Tag Archive: Ground Control to Major Tom

Anders Helstrup, Norwegian Skydiver Records Meteorite

Anders Helstrup, Norwegian Skydiver Records Meteorite

Last week a Norwegian skydiver, Anders Helstrup, captured a first ever video of a meteorite that shot past him right after he deployed his parachute. Apparently the search for the rock still continues. (See the video and associated article linked to the image above)

Just like in my “Ground Control To Major Tom” blog about the first music video made in space, this is another groundbreaking celestial cinema first! Never before has a meteorite been recorded in mid-air after its light has gone out. It would be extremely difficult to try to make such a thing happen, given that it is unknown when or where a meteorite will hit our atmosphere. However, with the abilities of new technology it makes sense that someone would find themselves in a situation where they are in mid-air with a Go Pro camera, and here we have it, a statistical anomaly has been recorded for posterity.

“Remarkable Story Of Chicken Little” – 1865 edition

‘The sky is falling’ is a famous term from the children’s story, “Chicken Little”, and apparently versions of this story go back more than 25 centuries. (See above Chicken Little story link). So perhaps seeing a shooting star is good luck because you presumably lived to tell the tale and therefore since you are so lucky you deserve your wish come true? That is my humble analysis.

It should be noted that the term, “The Sky Is Falling” is from Chicken Little, but has nothing to do with shooting stars (but rather a sort of fear mongering that is sort of like crying wolf). I just thought the “Sky Is Falling” term was so appropriate in this case of this skydiver, because to him that is exactly how it appeared!

When you wish upon a star...

When you wish upon a star…

The term “shooting star” originally came from ancient times, before advanced science, when there were actually thought to be stars shooting across the night sky. Now we know it is actually not a star at all, but rather a meteorite that burns up as it passes through the earth’s atmosphere. (Source article linked up to below image)

Shooting stars are a symbol of hope in our society. They provide the idea that there are unknown things out there, and the possibility of a granted wish. Apparently the wish originates from ancient Greece, it was believed that the stars were leaked from the Heavens and while the God’s were looking down on us they were more receptive to hear our wishes. (Source article linked up to above image)

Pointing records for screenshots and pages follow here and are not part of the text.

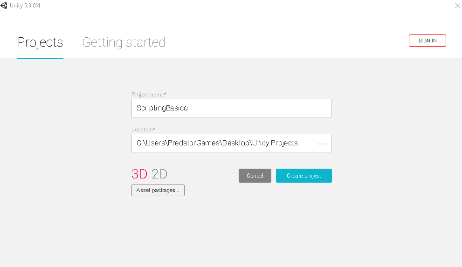462x267 pixels.
Task: Select the 3D project mode
Action: coord(139,174)
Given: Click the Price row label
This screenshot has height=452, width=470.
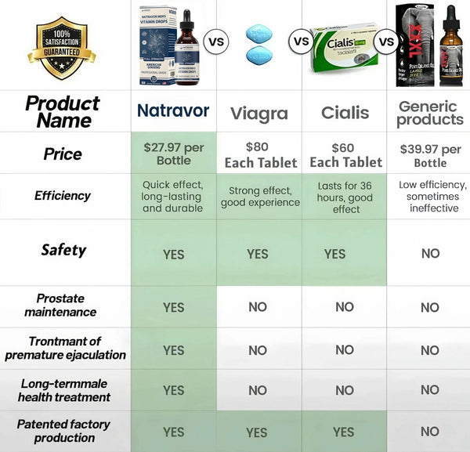Looking at the screenshot, I should (63, 154).
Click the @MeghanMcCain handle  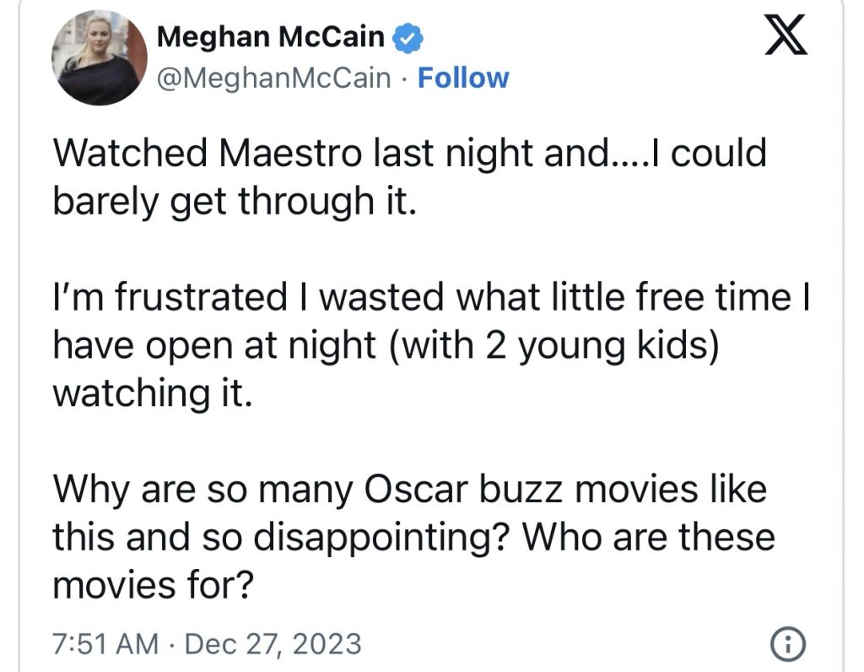click(274, 78)
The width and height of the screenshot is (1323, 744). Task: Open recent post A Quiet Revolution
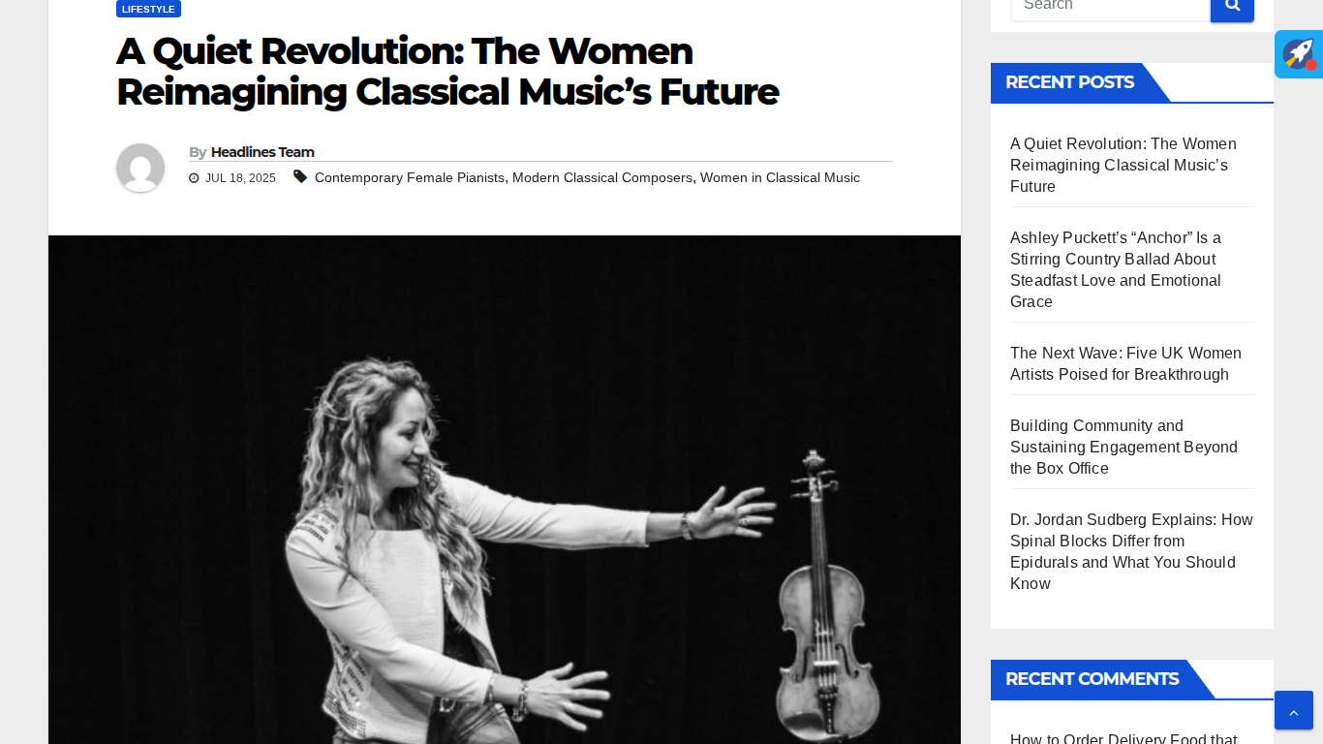point(1123,165)
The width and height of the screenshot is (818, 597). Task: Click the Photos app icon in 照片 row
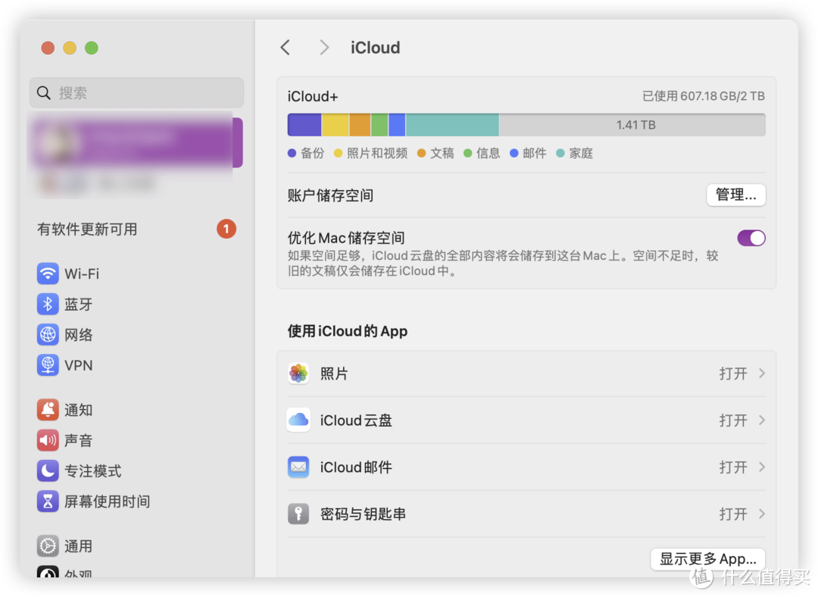click(x=298, y=373)
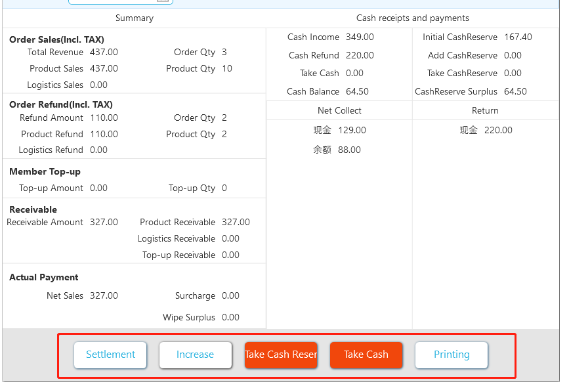Click the Return column header

485,110
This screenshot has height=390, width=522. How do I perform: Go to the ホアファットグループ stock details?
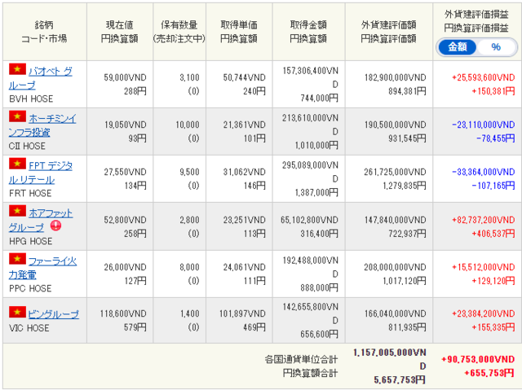tap(52, 213)
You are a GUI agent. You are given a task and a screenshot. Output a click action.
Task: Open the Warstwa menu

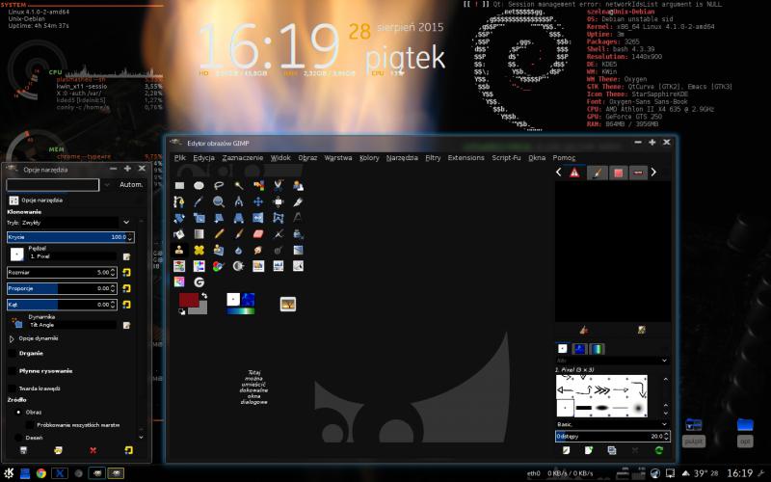coord(337,157)
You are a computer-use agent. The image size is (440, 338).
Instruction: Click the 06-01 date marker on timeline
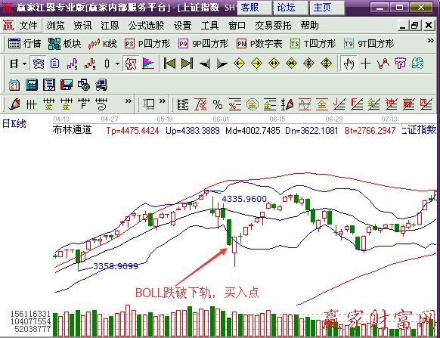coord(221,119)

Did Helstrup’s wish come true? According to the article about the skydiver and his meteorite, if he had jumped just two seconds later it would’ve ripped him in half – Anders Helstrup couldn’t be luckier, and it seems his wish has been granted.

My Meteorite Necklace

My Meteorite Necklace – formerly a shooting star

Someone very special recently gave me a piece of a meteorite that had been made into a necklace, which was quite possibly the most meaningful and serendipitous gift I’ve received (most of the reasons I won’t go into here). This is a rare item that I will cherish forever. It is my kind of jewelry, unique and natural. It looks very mysterious. It definitely doesn’t look like a star, nor does it glow. Looking at it I am reminded of Superman’s Kryptonite, and what’s funny is that they both come from outer space.

The coincidences that surround shooting stars provide a mystical element to the moment in which they are viewed. They take us out of our everyday reality just for an instant and give us hope. It is a reminder that we should be thankful for the present, and that at anytime something spectacular could happen!

Ground Control to Major Tom

I feel obligated to write about the first music video in space, which if you haven’t seen yet (linked above) was a glorious rendition of David Bowie’s “Space Oddity” (posted yesterday by Chris Hadfield, an astronaut from Canada). If video killed the radio star, and internet killed the video store, and space is the final frontier…then…did space kill the internet?

Well, yes, I’d say Hadfield “killed it” with almost 2 million views in less than 24 hours!

This is definitely a benchmark in digital entertainment, as space is no longer our final frontier. I think another reason why this seems significant to me is that I vaguely remember that the first script I “covered” in Hollywood was titled aptly, GROUND CONTROL TO MAJOR TOM. If memory serves me correct, it was just the David Bowie song drawn out at length into a feature screenplay. Anyway, it was a great sample of the caliber of scripts that one generally reads while doing said coverage.

Kudos to you, Chris Hadfield. And clever song pick, no-one could do that from a better viewpoint! We all wish we were staring back at Earth from outer space. YOU are officially the most interesting man in the world. Dos Equis had better watch out.